Reid sets great store by “physiognomy,” the then-fashionable art of judging characters from facial expressions, although it has long been discredited as a pseudo-science. He devotes an entire section of his book to physiognomy and smugly observes that almost every face in “the opium dens and gambling hells of Calcutta” shows a “grotesquely hideous mixture of imbecility with low cunning, greed, and cruelty”. He hastens to add with what seems to be the literary equivalent of a knowing chuckle, “If a man is wanted for the murder of a child for the sake of a silver ornament worth, perhaps, only a few annas, you find him here.”
Reid has hardly any qualms about the ingrained racism of his outlook. While discussing the Pollock Street murder, he observes, “The phlegmatic Englishman may seek satisfaction in the Divorce Court, and the susceptible Frenchman secure it at the point of his rapier, but the Hebrew will be satisfied with nothing less than the life” of the disloyal woman. Besides, Reid is irritated by the deceptive stupidity of Indian domestics and does not think much of Indian policemen either. He uses the term “native” for the Indians throughout. Nevertheless, he is quick to honour merit when he sees it. Once, a lost child of two and a half years was placed at the police station and was seen arranging a handful of grams like the breaking and distribution of type in a printing press.
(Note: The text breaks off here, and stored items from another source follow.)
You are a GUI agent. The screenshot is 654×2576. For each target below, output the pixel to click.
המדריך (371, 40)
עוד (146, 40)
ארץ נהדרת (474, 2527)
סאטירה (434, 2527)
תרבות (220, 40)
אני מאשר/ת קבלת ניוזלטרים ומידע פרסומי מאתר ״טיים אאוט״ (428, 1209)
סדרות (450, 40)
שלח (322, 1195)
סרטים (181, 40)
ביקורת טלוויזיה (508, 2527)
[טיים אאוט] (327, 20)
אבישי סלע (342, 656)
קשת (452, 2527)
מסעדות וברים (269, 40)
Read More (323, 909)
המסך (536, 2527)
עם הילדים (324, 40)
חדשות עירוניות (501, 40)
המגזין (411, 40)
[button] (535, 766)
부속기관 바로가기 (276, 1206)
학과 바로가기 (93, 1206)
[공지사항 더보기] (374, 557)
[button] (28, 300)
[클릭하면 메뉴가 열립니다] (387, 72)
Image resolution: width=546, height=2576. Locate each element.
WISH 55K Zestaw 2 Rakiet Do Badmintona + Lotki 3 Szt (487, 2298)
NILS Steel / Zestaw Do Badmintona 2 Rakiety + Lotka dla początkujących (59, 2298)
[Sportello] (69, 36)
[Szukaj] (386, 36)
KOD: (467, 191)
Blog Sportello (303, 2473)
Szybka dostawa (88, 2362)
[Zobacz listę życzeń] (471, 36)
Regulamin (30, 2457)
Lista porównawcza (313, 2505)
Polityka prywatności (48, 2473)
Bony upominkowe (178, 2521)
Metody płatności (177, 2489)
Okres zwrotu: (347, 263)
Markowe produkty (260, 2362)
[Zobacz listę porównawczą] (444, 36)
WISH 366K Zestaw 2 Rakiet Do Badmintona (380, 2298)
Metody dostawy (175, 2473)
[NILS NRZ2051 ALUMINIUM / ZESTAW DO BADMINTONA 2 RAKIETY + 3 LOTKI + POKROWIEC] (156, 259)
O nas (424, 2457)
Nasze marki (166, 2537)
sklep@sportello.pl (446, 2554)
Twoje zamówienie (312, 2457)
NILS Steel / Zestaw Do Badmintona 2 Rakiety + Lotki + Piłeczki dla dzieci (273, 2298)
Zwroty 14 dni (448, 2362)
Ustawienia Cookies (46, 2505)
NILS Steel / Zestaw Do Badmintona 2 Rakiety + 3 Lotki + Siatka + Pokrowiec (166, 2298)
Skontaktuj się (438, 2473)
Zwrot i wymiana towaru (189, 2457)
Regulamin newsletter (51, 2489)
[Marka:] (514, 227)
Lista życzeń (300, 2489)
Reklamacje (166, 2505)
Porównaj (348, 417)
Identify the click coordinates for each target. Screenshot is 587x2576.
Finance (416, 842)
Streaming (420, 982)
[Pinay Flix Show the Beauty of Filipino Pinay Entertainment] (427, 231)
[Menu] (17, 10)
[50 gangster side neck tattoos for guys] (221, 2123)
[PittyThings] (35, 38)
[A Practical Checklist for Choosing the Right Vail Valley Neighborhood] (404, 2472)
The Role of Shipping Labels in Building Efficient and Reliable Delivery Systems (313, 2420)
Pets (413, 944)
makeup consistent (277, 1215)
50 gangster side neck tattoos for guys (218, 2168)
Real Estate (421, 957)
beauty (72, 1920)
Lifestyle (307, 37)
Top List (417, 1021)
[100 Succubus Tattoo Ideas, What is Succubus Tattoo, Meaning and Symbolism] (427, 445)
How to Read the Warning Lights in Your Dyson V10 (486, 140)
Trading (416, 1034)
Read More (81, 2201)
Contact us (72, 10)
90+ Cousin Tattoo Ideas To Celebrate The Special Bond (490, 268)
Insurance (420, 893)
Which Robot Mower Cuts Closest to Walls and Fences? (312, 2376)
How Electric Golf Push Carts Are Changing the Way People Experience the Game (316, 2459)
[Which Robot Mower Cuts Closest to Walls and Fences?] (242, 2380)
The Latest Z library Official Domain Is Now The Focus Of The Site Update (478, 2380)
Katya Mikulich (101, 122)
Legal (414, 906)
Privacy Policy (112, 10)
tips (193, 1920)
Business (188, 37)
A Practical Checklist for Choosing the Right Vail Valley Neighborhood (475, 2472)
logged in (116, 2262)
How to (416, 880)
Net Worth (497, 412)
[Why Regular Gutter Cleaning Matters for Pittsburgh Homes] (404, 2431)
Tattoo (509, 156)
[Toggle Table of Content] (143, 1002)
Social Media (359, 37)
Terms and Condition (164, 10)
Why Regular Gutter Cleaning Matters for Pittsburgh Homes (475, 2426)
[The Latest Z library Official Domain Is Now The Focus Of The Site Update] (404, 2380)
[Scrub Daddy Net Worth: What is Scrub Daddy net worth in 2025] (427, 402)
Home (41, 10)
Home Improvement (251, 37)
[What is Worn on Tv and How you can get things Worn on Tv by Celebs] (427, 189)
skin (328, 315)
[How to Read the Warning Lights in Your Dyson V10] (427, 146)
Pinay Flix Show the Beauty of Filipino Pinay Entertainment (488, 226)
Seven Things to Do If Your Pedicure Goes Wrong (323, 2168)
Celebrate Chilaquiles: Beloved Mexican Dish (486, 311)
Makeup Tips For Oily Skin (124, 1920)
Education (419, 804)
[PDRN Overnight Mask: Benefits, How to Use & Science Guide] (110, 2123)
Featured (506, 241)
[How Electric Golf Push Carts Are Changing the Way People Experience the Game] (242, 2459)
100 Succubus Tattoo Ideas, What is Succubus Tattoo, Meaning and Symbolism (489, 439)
An Indian constable came to the decision that the child’s father was a compositor, which was subsequently found to be true. Reid recommended the constable to be attached to the detective department, and felt thoroughly insulted when his suggestion was brushed aside by the higher authorities.
Reid’s narratives refuse to grant the upper hand to crime. If they accept crime to be integral to life in the bustling, chaotic second city of the empire, they also project the detection of crime to be an equally remarkable part of the less-than-perfect urban experience. A Bengali translation of the book, Engrej Detectiver Chokhe Prachin Kolkata (Old Calcutta in the Eyes of an English Detective, 1966) by the journalist and belle-lettrist Parimal Goswami did not find much favour in its time and its reissue in the new millennium has gone equally unnoticed. Reid’s wise saws, avuncular attitude and readymade formulae for investigation may appear quite off-putting, but Every Man His Own Detective has a fair share of thrill and old world charm to make for a memorable read.
Abhishek Sarkar teaches at the Department of English, Jadavpur University. His research interests are the literatures and cultures of early modern England and colonial Bengal.